Dagfinn Enerly

Personal information
- Full name: Arne Dagfinn Enerly
- Date of birth: 9 December 1972 (age 52)
- Place of birth: Oslo, Norway
- Position(s): Winger

Youth career
- 1990–1994: Grorud

Senior career*
- Years: Team / Apps / (Gls)
- 1995–1998: Skeid / 62 / (25)
- 1998–2000: Moss / 48 / (20)
- 2001–2004: Rosenborg / 46 / (6)
- 2004–2005: Fredrikstad / 34 / (7)
- Total:  / 190 / (58)

International career
- 1996–2001: Norway / 2 / (0)

= Dagfinn Enerly =

Norwegian football player (born 1972)

Dagfinn Enerly (born 9 December 1972) is a Norwegian former footballer who played as a winger for Norwegian Premier League clubs Skeid, Moss, Rosenborg and Fredrikstad. In 2005, he broke his neck during a match, which left him paralyzed from the chest down. He has since regained partial movement in his arms and legs, and has several times stated his intentions to walk again.

== Club career ==
Enerly grew up in Ammerud on Oslo's east side, and started his career for local clubs Grorud and later Grei. He then went to the Oslo-club Skeid and with them got his debut in the Norwegian Premier League in 1996. Enerly usually played on the right wing. His key attributes as a player were good pace, good technique and an excellent long-range shot. When Skeid were relegated in 1997, he went to Moss, where he played for three seasons before being signed by champions Rosenborg. Enerly spent three and a half seasons in Rosenborg, winning the League three times. After getting limited playing time in his final season at Rosenborg, he joined Fredrikstad halfway through the 2004 season, where his experience quickly made him an important player and he became team captain.

=== Neck injury and retirement ===
On 29 October 2005, in the last round of the 2005 season, Fredrikstad faced league leaders Start, away in Kristiansand struggling to avoid relegation. Fredrikstad won the match 3–1, which meant that Fredrikstad stayed up. However, just five minutes into the game, Enerly collided with a teammate, and fell to the ground with his teammate falling on top of him.
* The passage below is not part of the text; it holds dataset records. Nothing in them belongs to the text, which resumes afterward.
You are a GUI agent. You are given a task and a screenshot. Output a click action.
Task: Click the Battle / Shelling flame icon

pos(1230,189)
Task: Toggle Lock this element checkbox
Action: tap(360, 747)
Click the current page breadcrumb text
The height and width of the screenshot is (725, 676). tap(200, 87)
Enerly was unable to get up or even move a muscle, and medical personnel rushed to his aid carried him off on a stretcher, wearing a neck brace. Later that evening it was announced that Enerly, who had been sent to Oslo's Ullevål Hospital for surgery, had broken his neck and was quadriplegic.
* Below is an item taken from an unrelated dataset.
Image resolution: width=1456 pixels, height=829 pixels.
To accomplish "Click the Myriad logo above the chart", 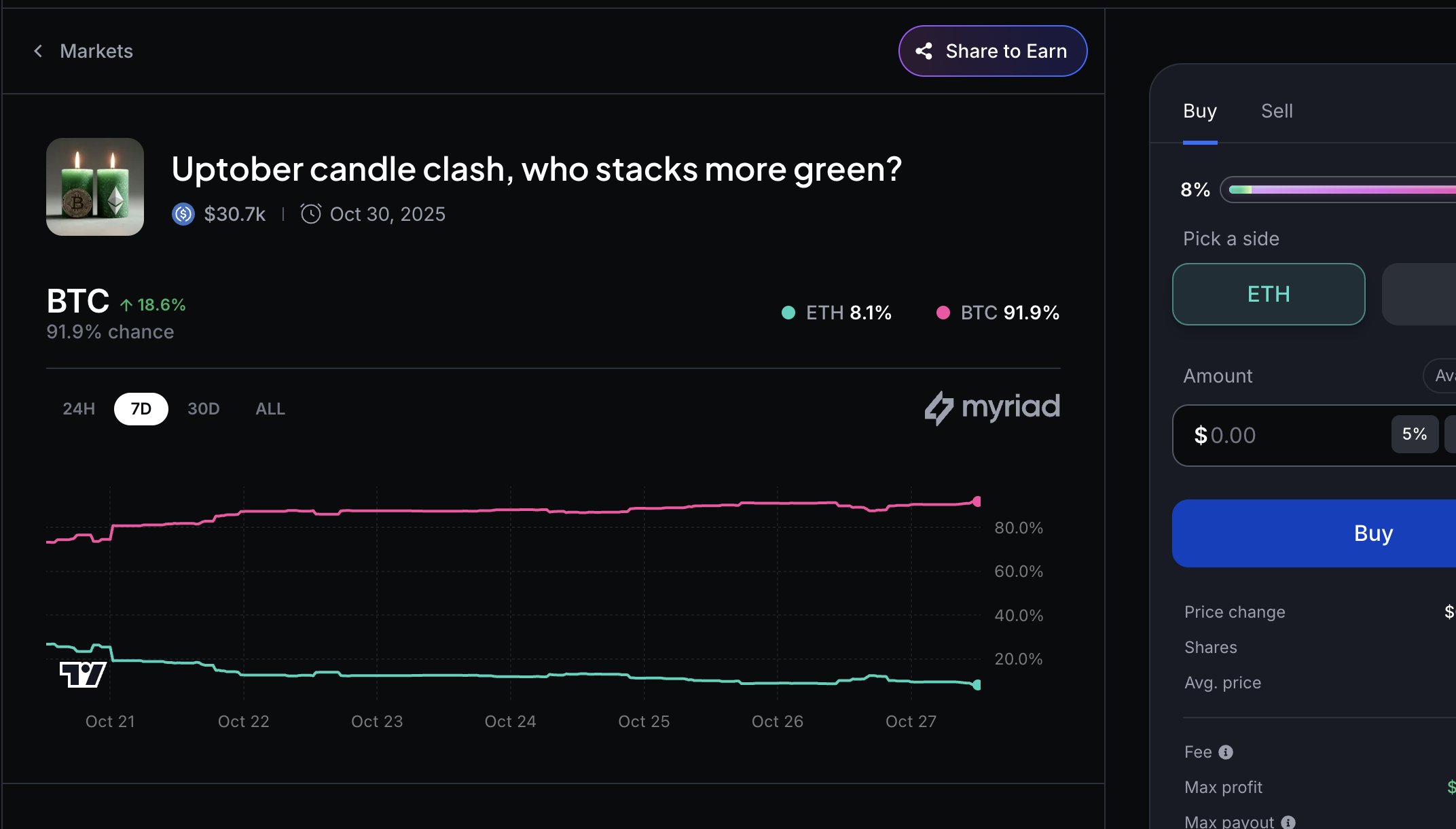I will [x=992, y=408].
The news of the injury shocked all of Norway and overshadowed all the football-related events around the country. In the days that followed, Enerly received well-wishings from every walk of life in Norway, and even from the stars of Real Madrid who were visiting Norway for a Champions League match against Rosenborg. In the days following the accident, a massive SMS campaign was created getting people to light a candle in their window at 8:00 in the evening (Enerly's shirt number was #8).

In January 2006 it was reported that Enerly had regained some movement in his arms, but that his legs are still paralysed, and in December 2006 it was reported that he has regained movement and strength in his left arm, and some in his right arm (able to lift up to 4 kg). As of December 2011, Enerly is still reliant on an electric wheelchair, but he confirmed to Norwegian newspapers that he had stood upright on his own feet for the first time since the accident during a training session in a therapeutic pool. He stood on his own feet in the pool, supporting his own weight, for fifteen seconds.

As Fredrikstad F.K. were celebrating their Norwegian Cup victory in 2006 at Ullevaal Stadion, Enerly was brought onto the pitch to celebrate with the players, as a gesture for his involvement in the club even after his injury. In August 2007, it was announced that FFK will retire his jersey No. 8.

On 8 September. Dagfinn Enerly and Tor Trondsen held a testimonial match for Knut Thorbjørn Eggen. Team Eggen vs Team RBK. Team Eggen was formed by Enerly, and the players were earlier football players from FFK and other players Eggen has trained. Team RBK was "old" boys from the early RBK. At team Eggen – Enerly was captain. He played in the way he could. That was a comeback. He scored a goal. He played it in his wheelchair to big applause from the audience.

== International career ==
Enerly made two appearances for the Norway national team, the first in a 1996 friendly against Georgia (as substitute for Jan Åge Fjørtoft), and the second in a 2001 friendly against South Korea. He was also a national team regular in football tennis.